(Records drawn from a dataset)
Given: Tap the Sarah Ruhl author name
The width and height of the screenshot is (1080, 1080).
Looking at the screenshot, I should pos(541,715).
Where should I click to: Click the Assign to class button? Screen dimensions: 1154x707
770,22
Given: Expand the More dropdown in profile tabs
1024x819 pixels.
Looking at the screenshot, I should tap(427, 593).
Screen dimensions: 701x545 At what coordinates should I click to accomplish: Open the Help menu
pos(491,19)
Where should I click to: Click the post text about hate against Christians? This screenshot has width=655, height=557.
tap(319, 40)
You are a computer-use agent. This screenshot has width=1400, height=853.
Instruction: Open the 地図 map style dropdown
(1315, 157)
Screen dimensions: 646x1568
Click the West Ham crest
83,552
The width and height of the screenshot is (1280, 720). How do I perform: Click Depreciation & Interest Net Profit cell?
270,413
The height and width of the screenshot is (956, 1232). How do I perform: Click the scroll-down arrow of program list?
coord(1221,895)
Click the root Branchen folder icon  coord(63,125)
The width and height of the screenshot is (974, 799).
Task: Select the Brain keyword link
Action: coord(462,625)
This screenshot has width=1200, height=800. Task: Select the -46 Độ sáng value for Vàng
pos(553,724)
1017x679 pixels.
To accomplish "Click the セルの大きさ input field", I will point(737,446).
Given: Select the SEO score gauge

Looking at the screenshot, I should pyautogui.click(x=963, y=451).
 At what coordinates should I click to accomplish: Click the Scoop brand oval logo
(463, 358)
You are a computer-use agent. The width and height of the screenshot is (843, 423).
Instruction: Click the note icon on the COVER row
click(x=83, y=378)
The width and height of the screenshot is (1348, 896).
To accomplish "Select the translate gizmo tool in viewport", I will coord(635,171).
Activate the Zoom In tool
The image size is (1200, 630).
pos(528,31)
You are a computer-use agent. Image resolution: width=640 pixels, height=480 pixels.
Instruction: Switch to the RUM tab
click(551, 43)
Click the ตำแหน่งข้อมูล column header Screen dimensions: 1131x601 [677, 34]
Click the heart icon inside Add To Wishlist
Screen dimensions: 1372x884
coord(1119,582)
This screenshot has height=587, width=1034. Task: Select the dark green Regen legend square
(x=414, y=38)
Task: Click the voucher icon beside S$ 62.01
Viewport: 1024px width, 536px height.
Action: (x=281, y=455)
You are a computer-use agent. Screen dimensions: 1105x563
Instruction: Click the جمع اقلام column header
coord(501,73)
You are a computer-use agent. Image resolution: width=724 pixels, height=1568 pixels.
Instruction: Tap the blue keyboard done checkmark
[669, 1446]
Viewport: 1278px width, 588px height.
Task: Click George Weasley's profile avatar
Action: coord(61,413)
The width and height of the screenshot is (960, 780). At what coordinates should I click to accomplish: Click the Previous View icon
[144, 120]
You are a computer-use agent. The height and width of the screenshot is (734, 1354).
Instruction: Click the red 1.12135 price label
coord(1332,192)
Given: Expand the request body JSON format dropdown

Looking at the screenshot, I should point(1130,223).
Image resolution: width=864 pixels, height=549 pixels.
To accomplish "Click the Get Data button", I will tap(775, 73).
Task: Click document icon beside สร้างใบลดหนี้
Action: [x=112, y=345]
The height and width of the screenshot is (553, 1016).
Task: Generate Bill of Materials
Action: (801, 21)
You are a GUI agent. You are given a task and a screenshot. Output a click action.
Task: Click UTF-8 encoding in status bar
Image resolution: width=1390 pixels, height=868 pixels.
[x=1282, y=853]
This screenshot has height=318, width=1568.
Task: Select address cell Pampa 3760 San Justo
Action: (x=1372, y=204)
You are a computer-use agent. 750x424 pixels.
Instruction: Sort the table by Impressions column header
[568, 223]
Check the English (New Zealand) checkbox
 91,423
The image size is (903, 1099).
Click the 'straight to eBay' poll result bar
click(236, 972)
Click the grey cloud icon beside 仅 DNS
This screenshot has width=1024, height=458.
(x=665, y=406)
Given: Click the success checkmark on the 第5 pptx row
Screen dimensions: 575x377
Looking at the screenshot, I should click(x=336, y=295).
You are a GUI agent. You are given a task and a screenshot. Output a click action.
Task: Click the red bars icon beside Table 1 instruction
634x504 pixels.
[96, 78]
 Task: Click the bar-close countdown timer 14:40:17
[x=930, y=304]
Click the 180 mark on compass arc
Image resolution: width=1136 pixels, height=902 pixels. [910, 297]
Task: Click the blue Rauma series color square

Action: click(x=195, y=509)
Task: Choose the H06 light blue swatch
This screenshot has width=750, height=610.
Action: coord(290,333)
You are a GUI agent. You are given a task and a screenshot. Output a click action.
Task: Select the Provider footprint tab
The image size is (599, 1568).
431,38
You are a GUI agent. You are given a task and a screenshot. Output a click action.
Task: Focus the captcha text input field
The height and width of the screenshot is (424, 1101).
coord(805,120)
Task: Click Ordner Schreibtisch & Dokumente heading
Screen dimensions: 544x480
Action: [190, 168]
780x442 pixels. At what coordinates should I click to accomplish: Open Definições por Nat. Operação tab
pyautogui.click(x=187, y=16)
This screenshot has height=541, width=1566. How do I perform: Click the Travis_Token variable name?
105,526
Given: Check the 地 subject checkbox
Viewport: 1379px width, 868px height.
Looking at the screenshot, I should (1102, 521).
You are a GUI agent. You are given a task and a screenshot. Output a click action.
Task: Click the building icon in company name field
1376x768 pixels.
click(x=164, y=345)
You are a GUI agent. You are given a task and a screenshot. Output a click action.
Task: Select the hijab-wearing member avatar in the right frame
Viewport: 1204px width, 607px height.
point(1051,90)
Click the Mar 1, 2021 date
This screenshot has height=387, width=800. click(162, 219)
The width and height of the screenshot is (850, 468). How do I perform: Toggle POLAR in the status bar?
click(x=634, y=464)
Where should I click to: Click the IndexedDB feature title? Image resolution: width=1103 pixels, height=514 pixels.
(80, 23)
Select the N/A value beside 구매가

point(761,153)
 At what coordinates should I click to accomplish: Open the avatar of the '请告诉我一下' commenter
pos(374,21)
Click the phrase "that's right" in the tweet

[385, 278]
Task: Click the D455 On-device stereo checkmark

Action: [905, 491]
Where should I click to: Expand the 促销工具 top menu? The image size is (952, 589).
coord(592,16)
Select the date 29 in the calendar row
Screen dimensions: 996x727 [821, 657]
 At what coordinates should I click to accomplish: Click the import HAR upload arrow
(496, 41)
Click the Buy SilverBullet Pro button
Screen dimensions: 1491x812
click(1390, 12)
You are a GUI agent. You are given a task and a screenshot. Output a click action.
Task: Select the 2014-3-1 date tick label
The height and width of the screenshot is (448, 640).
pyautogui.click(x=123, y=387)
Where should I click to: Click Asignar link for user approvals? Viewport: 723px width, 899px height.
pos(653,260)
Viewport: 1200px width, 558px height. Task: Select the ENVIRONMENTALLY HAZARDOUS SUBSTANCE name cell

§ WHAT IS EXPECTED:
Write out exactly the lines above between the line with "Click the phrase" and the line with "Task: Select the 2014-3-1 date tick label", inclusive, and nothing beyond them.

§ WORKED SOLUTION:
Click the phrase "that's right" in the tweet

[385, 278]
Task: Click the D455 On-device stereo checkmark

Action: [905, 491]
Where should I click to: Expand the 促销工具 top menu? The image size is (952, 589).
coord(592,16)
Select the date 29 in the calendar row
Screen dimensions: 996x727 [821, 657]
 At what coordinates should I click to accomplish: Click the import HAR upload arrow
(496, 41)
Click the Buy SilverBullet Pro button
Screen dimensions: 1491x812
click(1390, 12)
You are a GUI agent. You are given a task and a screenshot. Output a click action.
Task: Select the 2014-3-1 date tick label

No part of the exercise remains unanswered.